Eskil Abrahamsen Blomfeldt

Insanity is shaping the same text again and expecting a different result

Published Monday March 1st, 2010
21 Comments on Insanity is shaping the same text again and expecting a different result
Posted in C++, OpenGL, Painting, Performance, Qt

Albert Einstein has been quoted as saying that “insanity is doing the same thing over and over again and expecting a different result.” Apparently this is a misquote, and the original quote actually belongs to Rita Mae Brown, but that’s not important right now. What’s important is that most Qt applications are crazy.

I’ll explain. Some readers may remember Gunnar’s excellent blog series about graphics performance, how to get the most of it in Qt. He mentioned the fact a few times, that text rendering in Qt is slower than we’d like.

To see why text rendering is so slow, we need to look at what happens when you pass a QString into QPainter::drawText() and ask it to display it on screen. A QString is just an array of integer values which are defined to signify specific symbols in specific writing systems. How these symbols should actually look on the screen is defined by the font you have selected on your painter.

So the first step of drawText() is to take the code points and turn them into index values which reference an internal table in the font. The indices are specific to each font, and have no meaning outside the context of the current font.

SUPPLIED DATA >>
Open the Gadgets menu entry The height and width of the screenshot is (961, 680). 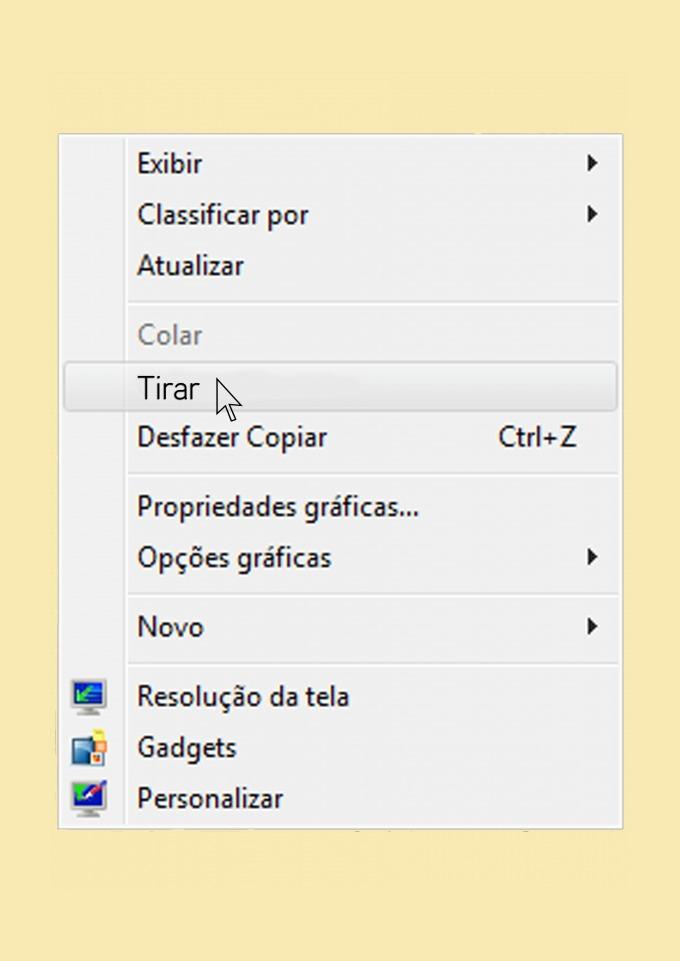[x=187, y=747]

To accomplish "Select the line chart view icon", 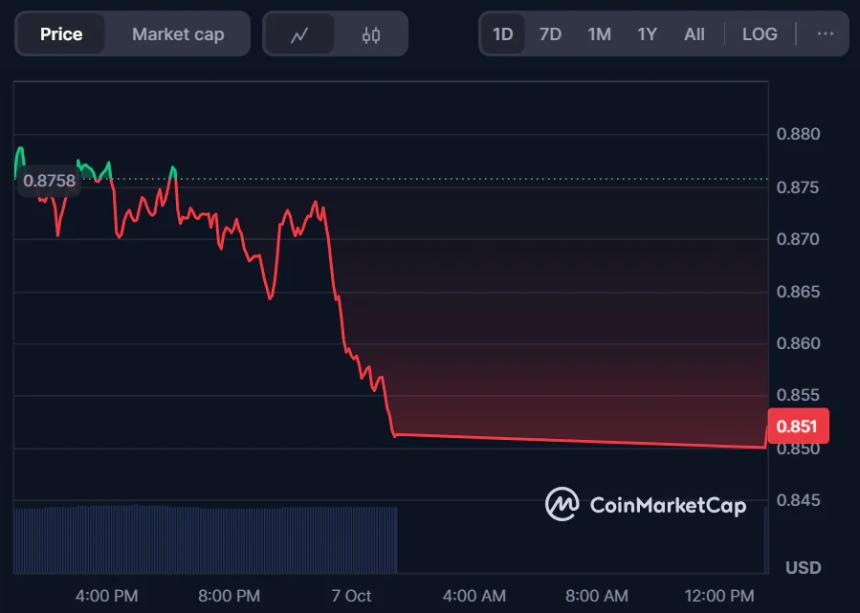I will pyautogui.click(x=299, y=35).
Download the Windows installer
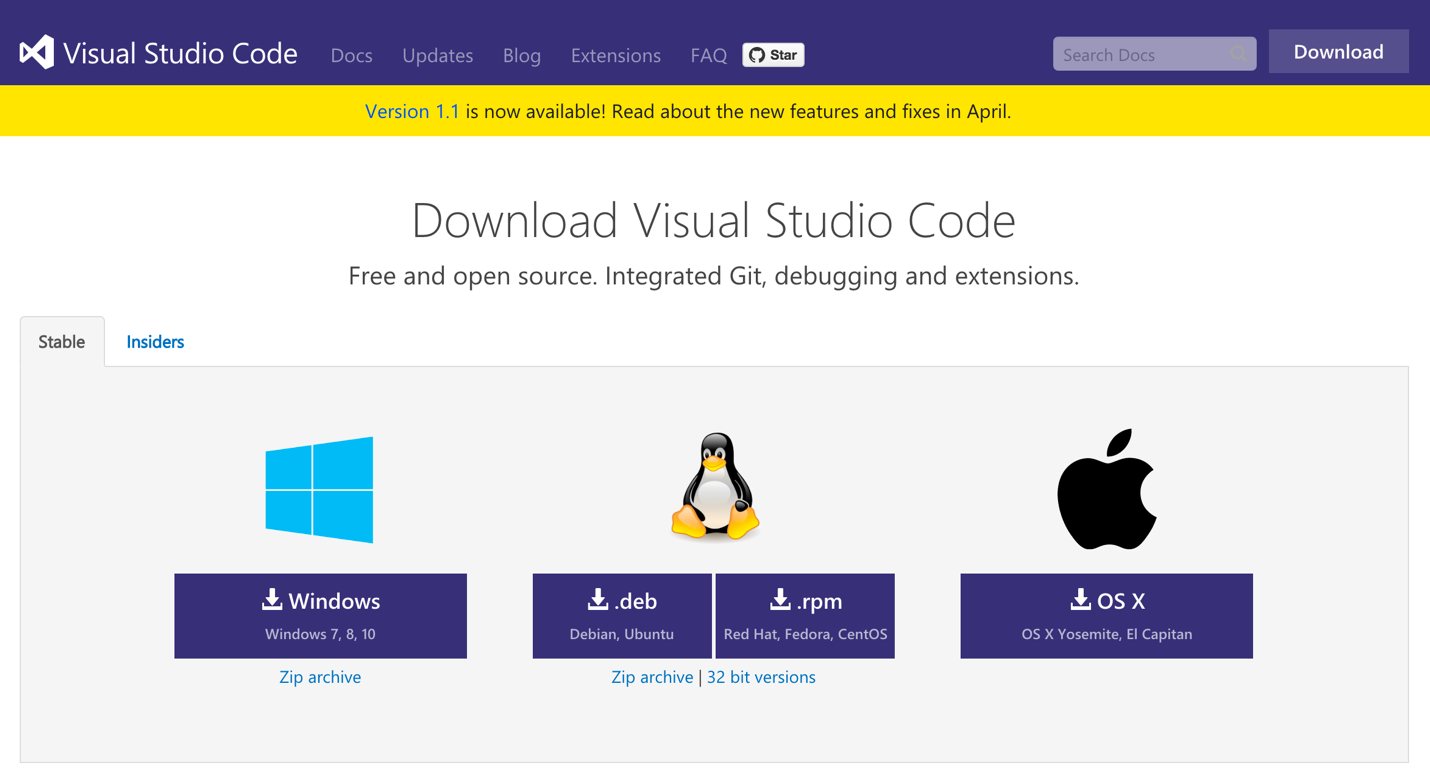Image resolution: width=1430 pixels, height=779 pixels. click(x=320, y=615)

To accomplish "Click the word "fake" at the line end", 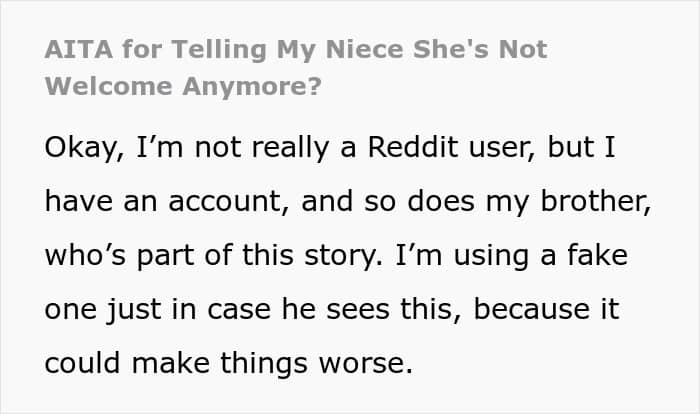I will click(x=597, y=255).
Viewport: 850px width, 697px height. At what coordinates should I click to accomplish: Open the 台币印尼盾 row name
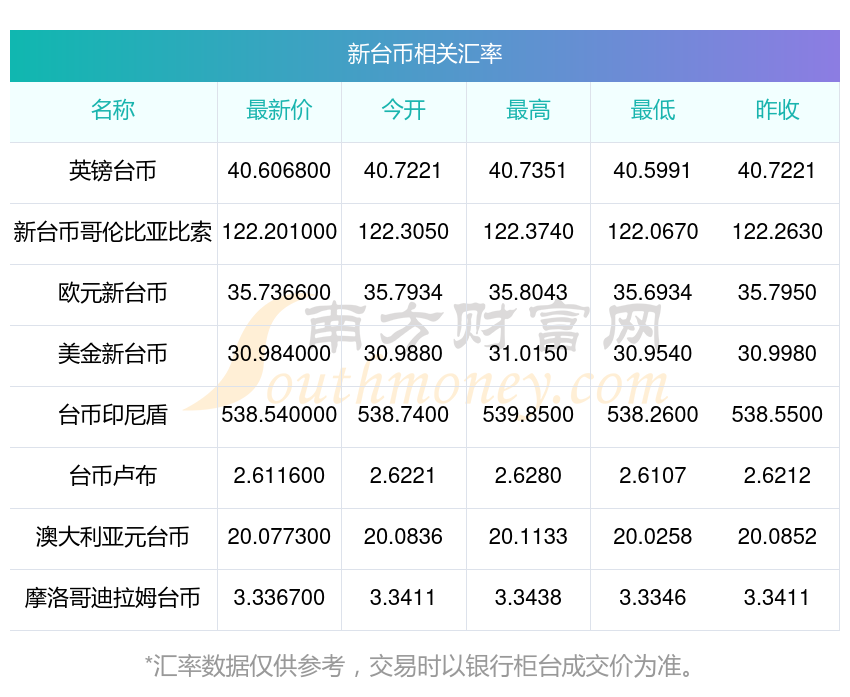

EXERCISE DETAILS >>
Using the post on text rendering in Qt, decide whether each statement agrees with it. Answer yes or no, and quote the deciding words. (a) The post credits the original "insanity" quote to Rita Mae Brown. (b) The font index values have the same meaning in every font. (c) Gunnar's blog series dealt with network performance. Rely solely on the blog post about Qt text rendering.

THE RESPONSE >>
(a) Yes: "the original quote actually belongs to Rita Mae Brown"
(b) No: "The indices are specific to each font, and have no meaning outside the context of the current font."
(c) No: "Gunnar’s excellent blog series about graphics performance"